The multiproof system on Base mainnet pairs a TEE prover with a ZK prover to validate state transitions, shortening withdrawal finality to at most one day when both proofs agree, and giving the chain the onchain bug-detection capability required for Stage 2 decentralization. ZK proofs can override TEE proofs, and contradictions across provers raise a soundness alert that disables the affected prover automatically.

Why move beyond optimistic proofs

Base reached Stage 1 in October 2024 with permissionless fault proofs and again in April 2025 with the Security Council that approves upgrades. The fault dispute protocol behind those milestones works, but is interactive (a dispute can span dozens of transactions), demands a smart contract that emulates a virtual machine, and requires defenders to lock up hundreds of ETH in bonds in the worst case. Those costs make optimistic systems an awkward foundation for the next stage of decentralization.

Validity systems flip the model: every block in a proposal is proved correct upfront and verified onchain in a single transaction, eliminating the multi-round dispute game and the bond requirements. Two flavors lead the field:

• ZK provers use cryptography to attest that the chain advanced correctly. Real-time proving is expensive today, and the offchain machinery is hard to implement soundly, but the trust model is the cleanest available.
• TEE provers lean on hardware attestation. They are fast and cheap to verify, but introduce trust in the hardware vendor (Intel, AWS) and remain susceptible to side-channel attacks on physical TEEs.

The multiproof design

Following Vitalik’s L2 finalization roadmap, Base finalizes a proposal as soon as either a TEE or ZK proof is present. When both are present and agree, the proposal finalizes quickly — within a day at most. A ZK proof can overrule a TEE proof, and any contradiction between proofs (for example, two ZK proofs disagreeing on the same block) triggers a soundness alert that pauses the implicated prover.

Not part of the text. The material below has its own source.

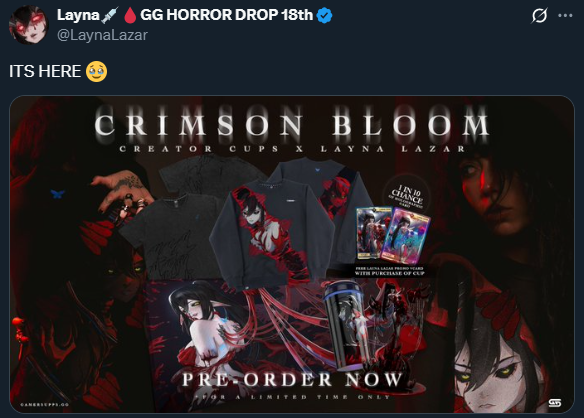The height and width of the screenshot is (418, 584).
Task: Click the display name GG HORROR DROP 18th
Action: (x=226, y=15)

That layout buys three things at once:

• Faster withdrawals when both provers are active, improving liquidity efficiency across bridges.
• Permissionless decentralization, because ZK proposing remains open and the permissionless path always overrides the permissioned one.
• Stage 2 readiness, since prover bugs become detectable onchain rather than relying on offchain coordination.

Base treats TEE proofs as the near-term workhorse while confidence in the ZK stack matures. The current ZK prover is SP1, chosen for performance, audit coverage, and ongoing formal verification work.

Defense in depth: intermediary roots and soundness alerts

To keep defender requirements low, the proof system embeds intermediary roots — subclaims published every few blocks within a proposal. Contradicting a single subclaim is enough to invalidate the whole proposal and surface a soundness alert. A defender no longer needs to disprove an entire proposal to flag a faulty prover; one disagreeing block is sufficient.

Soundness alerts are the system’s circuit breaker. When two proofs disagree on the same block, the implicated prover is disabled automatically until reviewed, preserving the assurance that any finalized proposal was vouched for by at least one honest prover.

Where this goes next

The endpoint is full ZK proving with near-instant withdrawals. Reaching that state depends on two parallel tracks:

• Improving ZK security and efficiency, including chain-side changes that make real-time proving tractable and ongoing evaluation of competing ZKVMs.
• Shortening finality, from the current one-day window down toward a few minutes as confidence in ZK provers grows.

The multiproof launch on mainnet is the architectural step that satisfies Stage 2’s technical requirement for onchain bug detection while leaving room for the chain to keep tightening finality as the underlying proving technology matures.